▶ _Brief_
The records that follow must be reproduced in full, exactly as written.

▶ _Entries provided_

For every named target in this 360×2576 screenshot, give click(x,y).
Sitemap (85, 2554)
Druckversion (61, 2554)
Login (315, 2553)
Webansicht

▶ _Written reply_
For every named target in this 360×2576 screenshot, give click(x,y).
Sitemap (85, 2554)
Druckversion (61, 2554)
Login (315, 2553)
Webansicht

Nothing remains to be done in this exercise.